● Page excerpt:
★ ★ ★ ★ ★ ★ ★

Ray Stockton, 47-years volunteering at the Minidoka County Historical Society Museum in near Rupert, Idaho.

By DIANNA TROYER

Donations of priceless family heirlooms become dazzling displays at the Minidoka County Historical Society Museum near Rupert in southeastern Idaho, where volunteer Ray Stockton builds displays for them.

“Visitors have told me they can’t believe what we have here at the museum in a small town like Rupert,” said Stockton, 84, a museum volunteer since 1974. “We really do have some amazing exhibits.”

During the past four decades, Stockton has seen displays expand steadily to showcase life around the Rupert area, from prehistoric to colonial and modern times. Fossilized mammoth molars and giant bison horns are remnants of prehistoric creatures that roamed the region about 30,000 years ago. A gleaming pocket watch was owned by Benjamin Franklin. A colorful pristine quilt was hand stitched in 1819 and brought to the United States by adventurous British immigrants.

The fossils and watch came from the estate of Sam Osgood Jr. of Rupert in 2004.

“He wanted to share what he had with the community,” Stockton said.

He said he has documentation verifying the watch’s authenticity. It was a gift and token of appreciation from Franklin, postmaster general of the Continental Congress, to Samuel Osgood, who was appointed by George Washington to be the first postmaster general of the United States in 1789. Samuel Osgood started a family tradition of passing on his name, as well as the watch, to his descendants, until, several generations later, Sam Osgood Jr. owned it.

Sam’s father, an amateur paleontologist, also collected prehistoric bones and fossils. In the early 1950s, county workers were digging in the Acequia gravel pit near Rupert and discovered the remains of mammoths and giant bison. He gathered them up and saved them for future generations to appreciate.

★ ★ ★ ★ ★ ★ ★

● Source data:
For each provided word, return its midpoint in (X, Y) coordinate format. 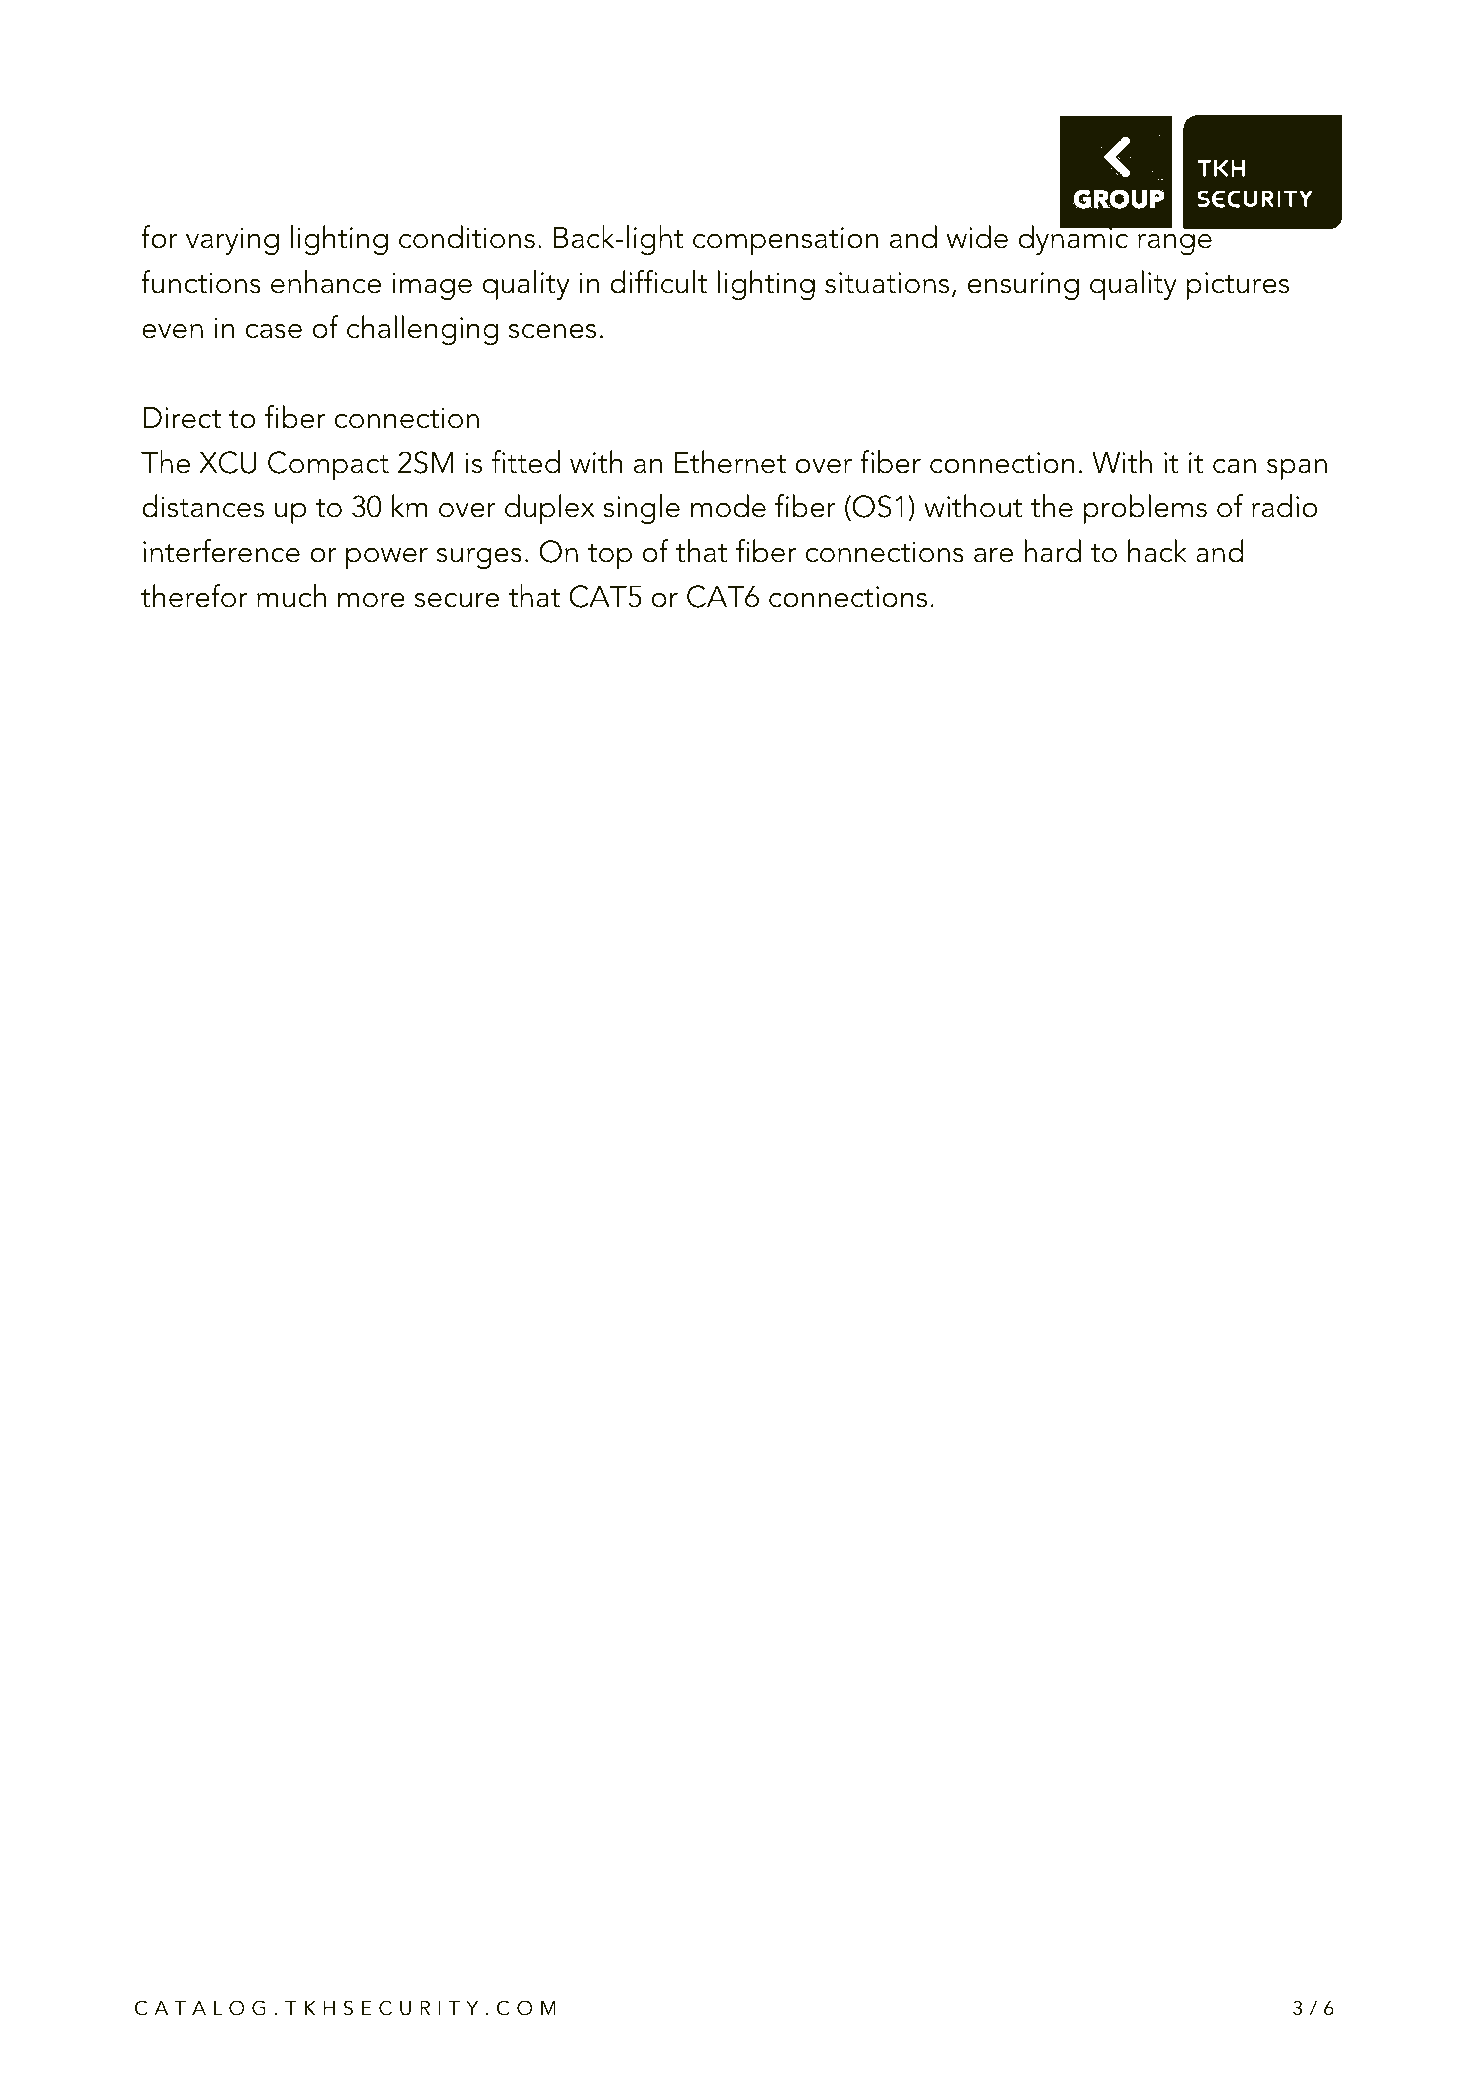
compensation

★ ★ ★ ★ ★ ★ ★

● Exercise aim: In the article about the Minidoka County Historical Society Museum, who gave the pocket watch to Samuel Osgood?

● Exercise result: Benjamin Franklin